RabbittMQ Dealing with Failure

rabbitmq-ha

Goal

To figure out a sample, but an implementable way of handling RabbitMQ failure. We are going to set up a RabbitMQ cluster on your local device with HAProxy as a load balancer, and synchronizing queues between different RabbitMQ nodes will also be included.

Setup Environment

In this post, I'm going to use Ubuntu 18.04.3 LTS and going to build RabbitMQ and HAProxy from the source package with the latest version.

Ruby is the programming language for the following examples.

I'm not going to use the docker images which are ready on Docker hub. This time we can do it step by step to see how it works.

Install Build Environment

sudo apt update
sudo apt -y install autoconf libncurses-dev build-essential
sudo apt -y install m4 unixodbc-dev libssl-dev libwxgtk3.0-dev libglu-dev fop xsltproc g++ default-jdk libxml2-utils

Install Ruby Bunny

As described on the document, bunny is easy to use, feature-complete Ruby client for RabbitMQ.

sudo apt -y install ruby
sudo gem install bunny

Install Erlang

Erlang, the programming language that Ericsson had originally developed for their telephone switching gear. What grabbed Matthias’s attention was that Erlang excelled at distributed programming and robust failure recovery.

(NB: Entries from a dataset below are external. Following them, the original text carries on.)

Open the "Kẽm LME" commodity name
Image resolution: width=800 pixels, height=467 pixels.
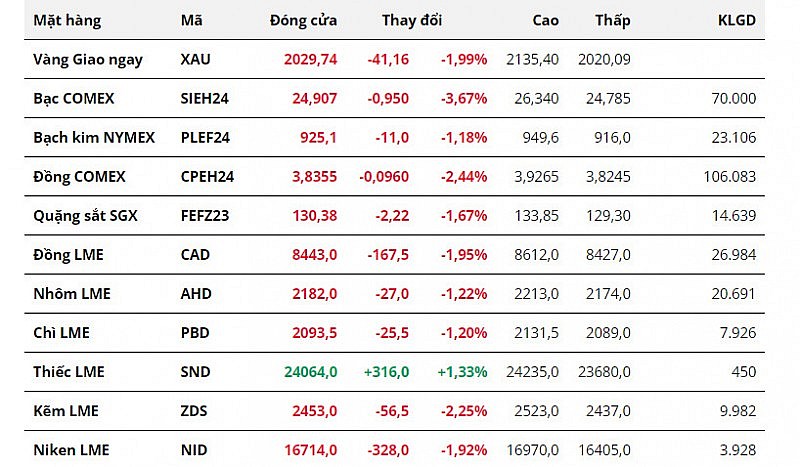[66, 411]
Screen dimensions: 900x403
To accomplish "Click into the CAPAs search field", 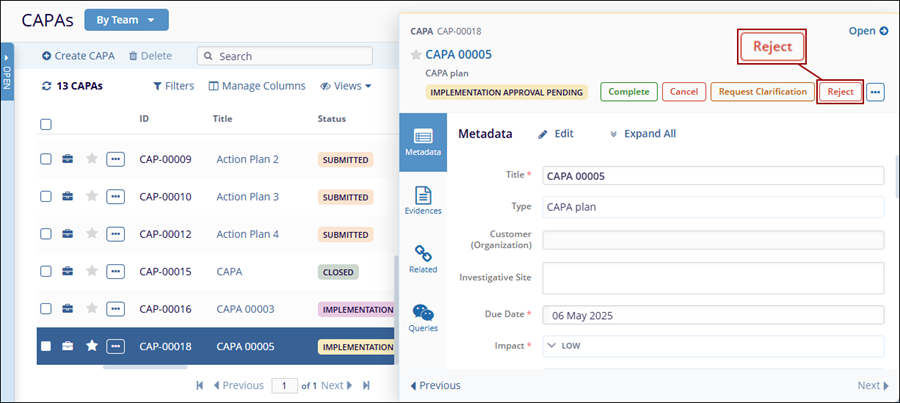I will pyautogui.click(x=285, y=56).
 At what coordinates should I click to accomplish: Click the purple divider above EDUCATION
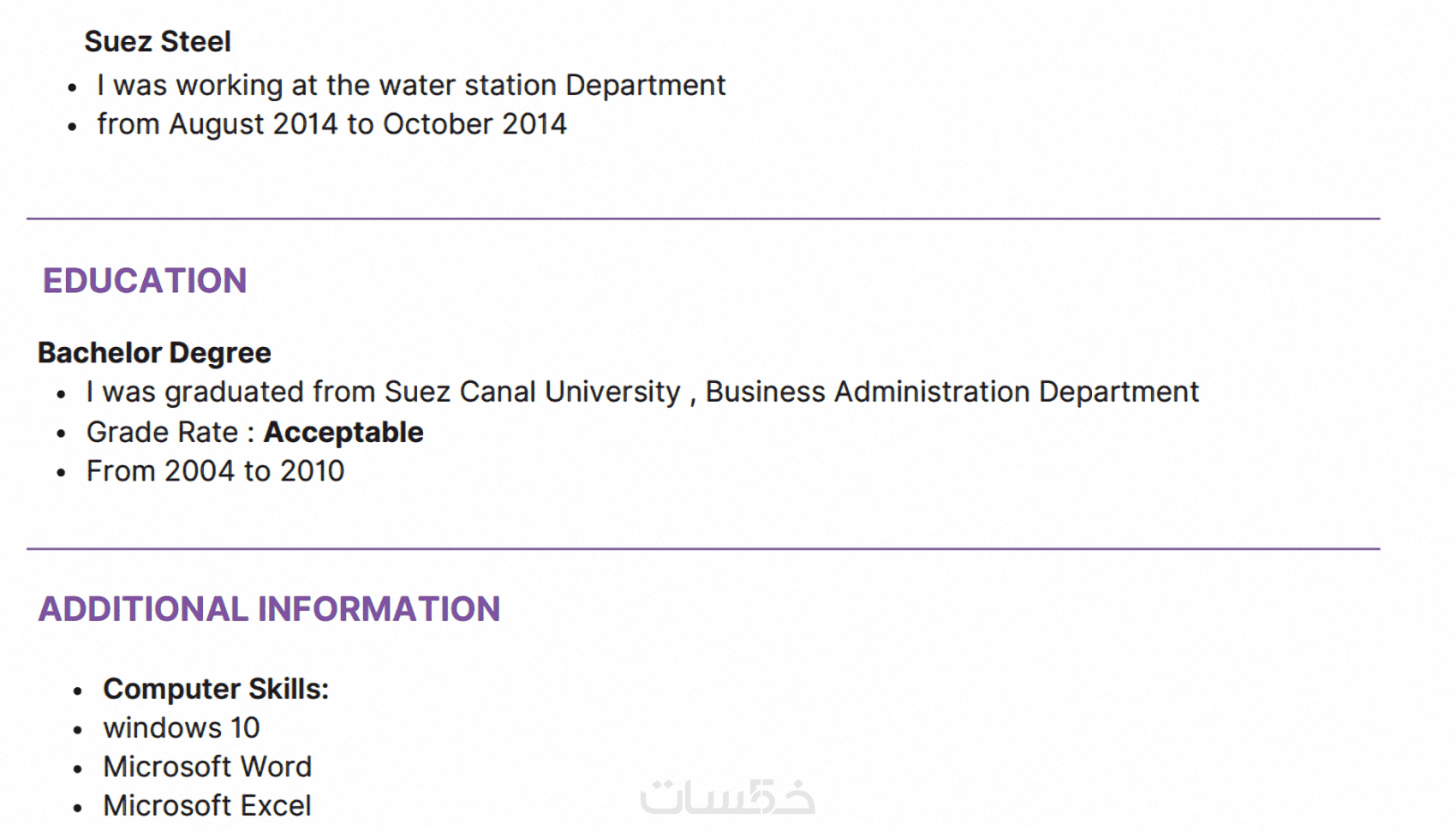click(x=702, y=218)
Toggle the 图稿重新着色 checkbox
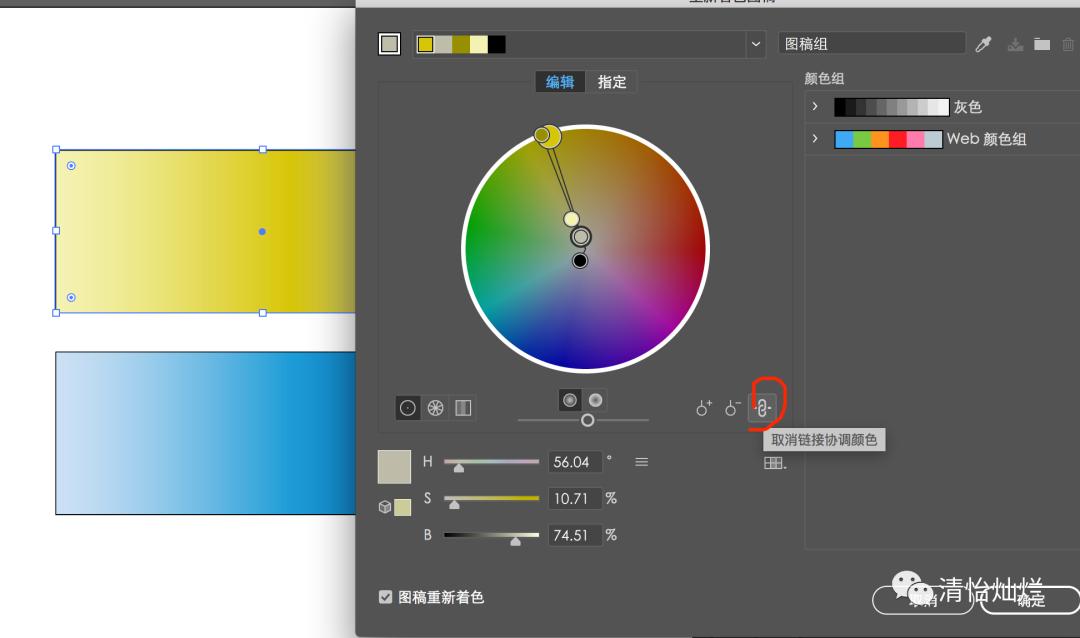The height and width of the screenshot is (638, 1080). [x=385, y=597]
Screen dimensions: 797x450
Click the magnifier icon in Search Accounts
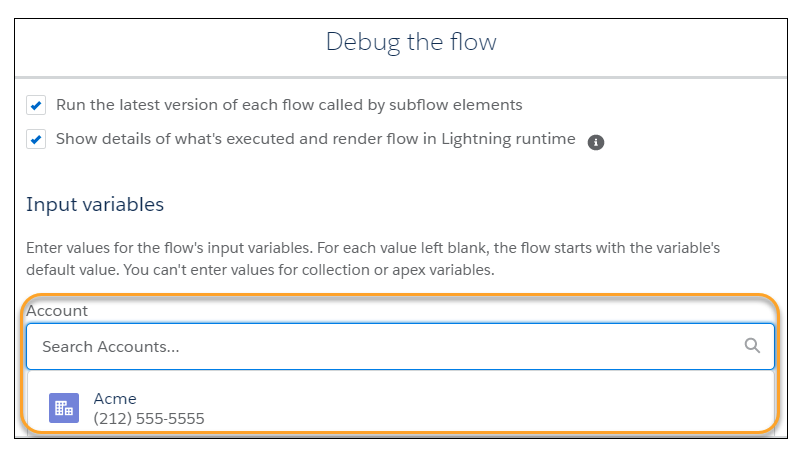[x=752, y=346]
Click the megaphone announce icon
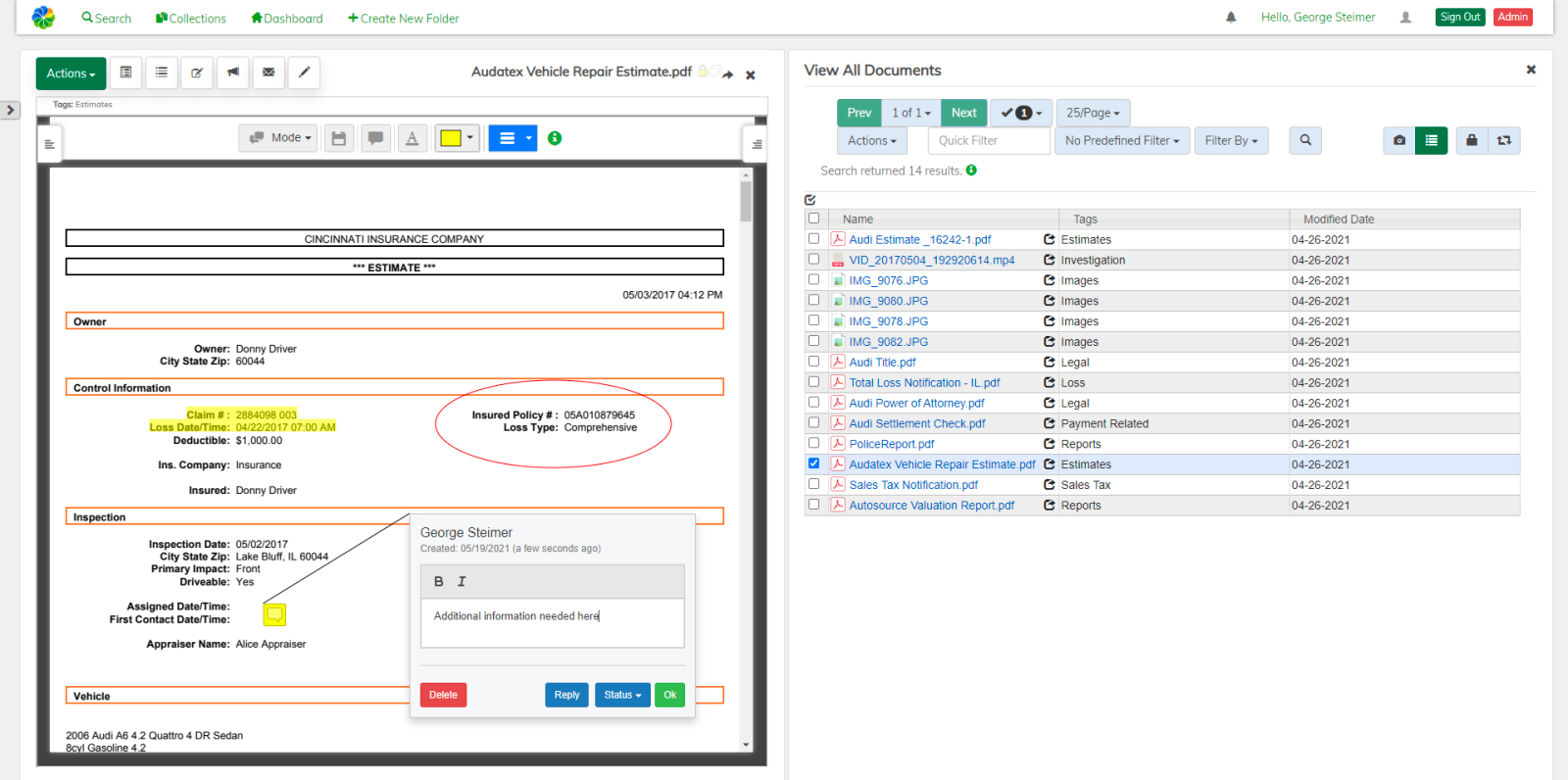 pos(233,73)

RabbitMQ in Action: Distributed Messaging for Everyone Book by Alvaro Videla and Jason J. W. Williams

RabbitMQ is written by Erlang, also has the advantages of Erlang.

wget http://erlang.org/download/otp_src_22.2.tar.gz
tar -zxf otp_src_22.2.tar.gz
cd otp_src_22.2
export ERL_TOP=`pwd`
./configure
make
sudo make install

Install RabbitMQ

Thanks to Erlang VM, we don't need to rebuild the package, we can use RabbitMQ after unpacking it.

cd ~
wget https://github.com/rabbitmq/rabbitmq-server/releases/download/v3.8.2/rabbitmq-server-generic-unix-3.8.2.tar.xz
tar -xf rabbitmq-server-generic-unix-3.8.2.tar.xz
cd rabbitmq_server-3.8.2

Install HAProxy

# Install HAProxy
wget http://www.haproxy.org/download/2.1/src/haproxy-2.1.2.tar.gz
tar xfz haproxy-2.1.2.tar.gz
cd haproxy-2.1.
make clean
make -j $(nproc) TARGET=linux-glibc
sudo make install

Setup RabbitMQ Cluster

Pull Up Servers

First, we should create pull up three RabbitMQ servers in the background, and each one has its port.

# Pull up servers
RABBITMQ_NODE_PORT=5672 RABBITMQ_NODENAME=rabbit ./sbin/rabbitmq-server --detached
RABBITMQ_NODE_PORT=5673 RABBITMQ_NODENAME=rabbit_1 ./sbin/rabbitmq-server -detached
RABBITMQ_NODE_PORT=5674 RABBITMQ_NODENAME=rabbit_2  ./sbin/rabbitmq-server -detached

Join Cluster

Then, Join the rabbit_1 and rabbit2 to rabbit@host01 to form a RabbitMQ cluster. To keep the servers pure, we have to stop them first and run reset.

# Join cluster 
./sbin/rabbitmqctl -n rabbit_1@host01 stop_app
./sbin/rabbitmqctl -n rabbit_1@host01 reset
./sbin/rabbitmqctl -n rabbit_1@host01 join_cluster rabbit@host01

./sbin/rabbitmqctl -n rabbit_2@host01 stop_app
./sbin/rabbitmqctl -n rabbit_2@host01 reset
./sbin/rabbitmqctl -n rabbit_2@host01 join_cluster rabbit@host01

Run RabbitMQ Apps

After the management enabled on the first node, we can access the dashboard by open http://localhost:15672/#/, or by running a command line ./sbin/rabbitmqctl cluster_status.

# Start RabbitMQ Apps
./sbin/rabbitmqctl  -n rabbit_1@host01 start_app
./sbin/rabbitmqctl  -n rabbit_2@host01 start_app
./sbin/rabbitmq-plugins enable rabbitmq_management
./sbin/rabbitmqctl -n rabbit_2@host01  cluster_status

rabbitmq-cluster-status

Remote Access

If you do not visit the dashboard from localhost, you should setup a new user for remote access.

# set a new user
./sbin/rabbitmqctl add_user test test
./sbin/rabbitmqctl set_user_tags test administrator
./sbin/rabbitmqctl set_permissions -p / test ".*" ".*" ".*"

rabbitmq-cluster-overview

All RabbitMQ nodes are up and running well in a cluster.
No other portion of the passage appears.